As far as opinions go, given the current dynamic news climate we experience 24 hours a day, we want to present as wide a spectrum as possible. We realize that the Jewish community is far from unanimous in its views on issues from Israel, from Washington, from Jefferson City and Springfield and from the entire St. Louis area.

We also realize that whatever happens thousands of miles away in the Middle East has the potential to affect the 60,000 Jews who live in the St. Louis area, both spiritually and psychologically.

Not everyone will agree with every point made in every editorial, but we work hard to make sure that our arguments are well reasoned, well researched and comprehensive. For those whose opinions may differ, we offer op-ed pieces and letters to the editor to express those views. And we work hard to make sure that the topics we address range from around the world to around the corner.

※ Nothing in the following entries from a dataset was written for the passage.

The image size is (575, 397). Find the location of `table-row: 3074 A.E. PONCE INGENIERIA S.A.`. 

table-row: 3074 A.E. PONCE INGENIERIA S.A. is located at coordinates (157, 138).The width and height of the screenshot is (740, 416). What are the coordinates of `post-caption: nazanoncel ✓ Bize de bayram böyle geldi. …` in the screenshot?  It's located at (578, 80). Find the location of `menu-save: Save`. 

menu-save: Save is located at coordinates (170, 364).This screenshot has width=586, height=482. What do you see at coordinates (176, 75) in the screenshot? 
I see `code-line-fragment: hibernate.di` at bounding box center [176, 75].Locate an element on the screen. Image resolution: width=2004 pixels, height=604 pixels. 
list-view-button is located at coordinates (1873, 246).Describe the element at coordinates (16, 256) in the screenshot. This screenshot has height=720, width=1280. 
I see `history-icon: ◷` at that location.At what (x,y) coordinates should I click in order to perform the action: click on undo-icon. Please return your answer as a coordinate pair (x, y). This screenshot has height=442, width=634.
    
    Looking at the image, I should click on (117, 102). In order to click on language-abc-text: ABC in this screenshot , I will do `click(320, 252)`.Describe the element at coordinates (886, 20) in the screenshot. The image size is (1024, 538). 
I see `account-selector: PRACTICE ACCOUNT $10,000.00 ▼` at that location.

That’s what the new design is all about — reaching out to the broadest possible readership, providing news and features and opinions that will appeal to everyone and presenting them in a crisp, clean, well organized way. 

Change can be hard. We recognize that some of you will miss your “old” Jewish Light and find the new design hard to get used to. But give us time, and give us your feedback. We think you’ll enjoy seeing yourselves, your families, your neighbors and your fellow congregants in our pages, and we look forward to hearing from you, just as we hope you look forward to hearing from us each week.